The only human being who scented a mystery was Dockett—Dockett, who was mindful, as he had a right to be, of his lawful perquisites, and who will never forgive himself for having been out on that fateful afternoon.

"I'd give something to know the whereabouts of Mr. Scrope's overcoat, to say nothing of his hat and stick. That common ash stick's a relic—it may be worth money some day!" he observed threateningly to the footman. But Luke, as only answer, stared at him with stolid dislike.

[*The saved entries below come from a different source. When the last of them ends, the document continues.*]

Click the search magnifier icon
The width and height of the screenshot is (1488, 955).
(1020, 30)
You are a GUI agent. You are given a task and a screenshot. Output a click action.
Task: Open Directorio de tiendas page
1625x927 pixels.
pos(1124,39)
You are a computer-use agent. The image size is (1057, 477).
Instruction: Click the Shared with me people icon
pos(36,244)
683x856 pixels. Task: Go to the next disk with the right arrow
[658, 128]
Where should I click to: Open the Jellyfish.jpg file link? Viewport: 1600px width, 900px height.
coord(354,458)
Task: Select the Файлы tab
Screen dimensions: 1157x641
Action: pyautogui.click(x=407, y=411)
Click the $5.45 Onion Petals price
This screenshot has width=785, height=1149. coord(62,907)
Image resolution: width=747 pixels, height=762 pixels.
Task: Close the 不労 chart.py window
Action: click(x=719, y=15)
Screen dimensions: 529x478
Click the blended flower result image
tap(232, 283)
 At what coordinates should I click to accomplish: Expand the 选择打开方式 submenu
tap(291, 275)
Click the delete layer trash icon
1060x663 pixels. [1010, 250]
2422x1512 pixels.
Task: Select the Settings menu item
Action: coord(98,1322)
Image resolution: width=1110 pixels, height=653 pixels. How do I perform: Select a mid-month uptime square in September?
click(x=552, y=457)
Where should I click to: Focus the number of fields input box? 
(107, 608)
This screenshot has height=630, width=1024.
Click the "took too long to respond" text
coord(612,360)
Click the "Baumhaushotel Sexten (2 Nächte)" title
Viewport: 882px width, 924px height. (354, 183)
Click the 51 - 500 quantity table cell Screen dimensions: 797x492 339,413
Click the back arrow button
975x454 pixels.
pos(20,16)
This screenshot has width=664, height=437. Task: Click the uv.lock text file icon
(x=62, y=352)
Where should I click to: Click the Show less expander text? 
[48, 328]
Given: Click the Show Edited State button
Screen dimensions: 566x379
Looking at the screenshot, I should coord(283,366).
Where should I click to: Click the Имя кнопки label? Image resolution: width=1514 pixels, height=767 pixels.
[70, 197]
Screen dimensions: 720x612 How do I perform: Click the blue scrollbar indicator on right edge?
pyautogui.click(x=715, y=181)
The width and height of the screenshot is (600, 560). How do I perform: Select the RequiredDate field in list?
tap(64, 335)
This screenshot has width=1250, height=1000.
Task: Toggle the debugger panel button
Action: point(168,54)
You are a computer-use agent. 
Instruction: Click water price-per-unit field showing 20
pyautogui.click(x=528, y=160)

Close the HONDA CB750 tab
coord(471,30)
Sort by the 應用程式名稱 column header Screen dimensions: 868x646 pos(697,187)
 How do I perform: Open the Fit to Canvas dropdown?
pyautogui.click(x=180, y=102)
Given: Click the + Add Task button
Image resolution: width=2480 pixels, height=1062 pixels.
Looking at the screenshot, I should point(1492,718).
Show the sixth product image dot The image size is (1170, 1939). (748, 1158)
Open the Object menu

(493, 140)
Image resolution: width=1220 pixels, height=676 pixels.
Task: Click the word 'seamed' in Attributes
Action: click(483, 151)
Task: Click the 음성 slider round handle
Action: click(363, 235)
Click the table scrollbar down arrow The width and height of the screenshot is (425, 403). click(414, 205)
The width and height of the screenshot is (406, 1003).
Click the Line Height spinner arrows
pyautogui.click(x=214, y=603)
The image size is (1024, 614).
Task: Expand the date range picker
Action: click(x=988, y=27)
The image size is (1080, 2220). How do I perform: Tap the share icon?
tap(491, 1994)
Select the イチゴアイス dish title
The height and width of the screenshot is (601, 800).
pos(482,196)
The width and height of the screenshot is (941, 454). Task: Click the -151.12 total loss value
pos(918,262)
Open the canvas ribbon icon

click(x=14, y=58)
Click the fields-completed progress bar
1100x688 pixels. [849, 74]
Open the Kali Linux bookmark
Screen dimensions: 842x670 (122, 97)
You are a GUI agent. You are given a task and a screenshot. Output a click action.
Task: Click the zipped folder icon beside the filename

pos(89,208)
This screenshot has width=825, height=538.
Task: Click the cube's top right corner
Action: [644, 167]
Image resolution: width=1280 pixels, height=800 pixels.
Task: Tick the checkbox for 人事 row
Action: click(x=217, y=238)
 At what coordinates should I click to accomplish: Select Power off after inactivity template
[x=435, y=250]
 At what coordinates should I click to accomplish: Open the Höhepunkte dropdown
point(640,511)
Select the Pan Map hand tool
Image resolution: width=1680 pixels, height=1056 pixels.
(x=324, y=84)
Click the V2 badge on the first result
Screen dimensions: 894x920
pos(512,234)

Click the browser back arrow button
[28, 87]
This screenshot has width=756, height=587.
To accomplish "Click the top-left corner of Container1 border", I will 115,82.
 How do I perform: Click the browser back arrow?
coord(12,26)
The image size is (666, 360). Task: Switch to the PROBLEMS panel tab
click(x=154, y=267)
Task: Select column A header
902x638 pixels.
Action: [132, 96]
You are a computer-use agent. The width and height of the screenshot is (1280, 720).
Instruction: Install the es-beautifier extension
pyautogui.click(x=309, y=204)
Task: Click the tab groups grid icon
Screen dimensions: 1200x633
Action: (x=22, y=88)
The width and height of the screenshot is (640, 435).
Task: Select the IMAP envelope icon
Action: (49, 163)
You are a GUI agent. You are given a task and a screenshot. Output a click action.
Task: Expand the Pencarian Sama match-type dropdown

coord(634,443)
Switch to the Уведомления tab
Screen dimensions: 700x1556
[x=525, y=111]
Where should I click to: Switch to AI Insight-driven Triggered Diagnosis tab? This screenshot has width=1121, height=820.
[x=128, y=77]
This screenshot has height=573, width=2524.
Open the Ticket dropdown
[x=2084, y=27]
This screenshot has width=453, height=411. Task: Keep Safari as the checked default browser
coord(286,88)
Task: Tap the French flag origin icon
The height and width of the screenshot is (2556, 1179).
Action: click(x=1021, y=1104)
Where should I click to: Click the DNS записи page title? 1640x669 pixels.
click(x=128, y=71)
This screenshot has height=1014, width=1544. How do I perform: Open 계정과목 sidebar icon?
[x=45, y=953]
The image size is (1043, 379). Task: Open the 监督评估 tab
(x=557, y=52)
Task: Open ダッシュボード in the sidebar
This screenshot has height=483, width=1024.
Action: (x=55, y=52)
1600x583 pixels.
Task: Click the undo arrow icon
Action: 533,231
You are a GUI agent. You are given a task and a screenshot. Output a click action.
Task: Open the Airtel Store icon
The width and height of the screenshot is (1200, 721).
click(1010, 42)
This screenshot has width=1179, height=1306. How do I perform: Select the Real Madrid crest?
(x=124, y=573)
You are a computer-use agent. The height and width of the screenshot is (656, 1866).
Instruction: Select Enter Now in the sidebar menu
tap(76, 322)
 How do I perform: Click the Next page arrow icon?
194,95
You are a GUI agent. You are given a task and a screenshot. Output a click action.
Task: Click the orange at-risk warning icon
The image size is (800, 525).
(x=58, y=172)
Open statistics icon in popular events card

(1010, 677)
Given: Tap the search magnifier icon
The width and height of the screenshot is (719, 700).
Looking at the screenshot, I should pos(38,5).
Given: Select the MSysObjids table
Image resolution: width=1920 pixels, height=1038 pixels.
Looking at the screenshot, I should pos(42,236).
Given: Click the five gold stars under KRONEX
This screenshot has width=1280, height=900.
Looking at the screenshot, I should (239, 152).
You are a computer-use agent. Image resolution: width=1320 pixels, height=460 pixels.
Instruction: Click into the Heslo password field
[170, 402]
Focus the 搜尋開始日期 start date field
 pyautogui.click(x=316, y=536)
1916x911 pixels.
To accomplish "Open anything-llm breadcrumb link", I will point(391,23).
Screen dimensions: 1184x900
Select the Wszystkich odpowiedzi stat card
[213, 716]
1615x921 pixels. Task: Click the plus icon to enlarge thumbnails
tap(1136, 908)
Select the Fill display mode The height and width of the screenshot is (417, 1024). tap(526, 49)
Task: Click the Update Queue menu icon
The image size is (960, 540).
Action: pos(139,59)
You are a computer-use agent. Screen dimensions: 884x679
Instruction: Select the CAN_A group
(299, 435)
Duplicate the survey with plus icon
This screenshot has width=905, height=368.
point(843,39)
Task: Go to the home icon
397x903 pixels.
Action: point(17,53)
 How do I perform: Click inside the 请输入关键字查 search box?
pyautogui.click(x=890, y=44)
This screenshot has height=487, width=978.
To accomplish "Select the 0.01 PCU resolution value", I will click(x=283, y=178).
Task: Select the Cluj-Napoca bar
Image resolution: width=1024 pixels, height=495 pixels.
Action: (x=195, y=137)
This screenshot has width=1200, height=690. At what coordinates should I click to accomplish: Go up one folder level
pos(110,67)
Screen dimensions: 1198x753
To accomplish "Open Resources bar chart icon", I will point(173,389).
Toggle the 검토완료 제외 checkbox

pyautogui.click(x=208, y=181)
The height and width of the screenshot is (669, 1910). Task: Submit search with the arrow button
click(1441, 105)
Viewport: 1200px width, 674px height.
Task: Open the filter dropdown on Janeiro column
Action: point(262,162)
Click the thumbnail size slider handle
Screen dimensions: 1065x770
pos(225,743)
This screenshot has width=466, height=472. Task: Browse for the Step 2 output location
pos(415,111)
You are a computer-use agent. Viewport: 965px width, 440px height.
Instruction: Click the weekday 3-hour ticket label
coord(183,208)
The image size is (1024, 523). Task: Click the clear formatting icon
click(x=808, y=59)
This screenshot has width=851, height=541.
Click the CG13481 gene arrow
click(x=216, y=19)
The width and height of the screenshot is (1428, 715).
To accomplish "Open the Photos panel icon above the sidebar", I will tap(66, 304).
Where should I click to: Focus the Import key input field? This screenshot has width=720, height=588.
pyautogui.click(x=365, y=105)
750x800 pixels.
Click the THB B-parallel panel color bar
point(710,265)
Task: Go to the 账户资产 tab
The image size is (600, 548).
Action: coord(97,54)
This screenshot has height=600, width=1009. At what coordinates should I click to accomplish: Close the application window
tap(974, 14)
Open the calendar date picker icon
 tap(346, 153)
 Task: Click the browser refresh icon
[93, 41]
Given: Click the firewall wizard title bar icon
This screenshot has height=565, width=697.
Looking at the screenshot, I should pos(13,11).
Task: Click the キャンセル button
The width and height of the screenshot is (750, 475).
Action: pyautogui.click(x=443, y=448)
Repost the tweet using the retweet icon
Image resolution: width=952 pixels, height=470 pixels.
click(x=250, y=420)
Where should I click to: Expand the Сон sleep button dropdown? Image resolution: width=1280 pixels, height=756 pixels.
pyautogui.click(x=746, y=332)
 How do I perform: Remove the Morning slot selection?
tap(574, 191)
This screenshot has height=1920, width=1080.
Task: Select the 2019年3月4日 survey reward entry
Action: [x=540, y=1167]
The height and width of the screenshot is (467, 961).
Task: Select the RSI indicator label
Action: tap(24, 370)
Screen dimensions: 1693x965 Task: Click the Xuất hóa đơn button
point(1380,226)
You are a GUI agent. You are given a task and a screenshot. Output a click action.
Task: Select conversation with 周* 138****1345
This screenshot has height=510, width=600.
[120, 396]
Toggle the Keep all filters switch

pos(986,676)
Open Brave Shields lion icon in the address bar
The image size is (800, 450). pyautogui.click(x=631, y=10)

Luke had seen nothing of the hat and stick; no doubt they had been left in the cab in which Mr. Scrope had come back, ill, from the House. As for the overcoat, it had probably disappeared in the confusion, the hurried coming and going, of that evening when Luke had been almost run off his legs answering the door, and his head made quite giddy answering enquiries. But it was not Luke's business to say what he thought or did not think. With such a man as Mr. Dockett, it only led to unpleasantness.


II

MR. JARVICE'S WIFE


I

"About that letter of your uncle's? I take it you have no one to suggest?"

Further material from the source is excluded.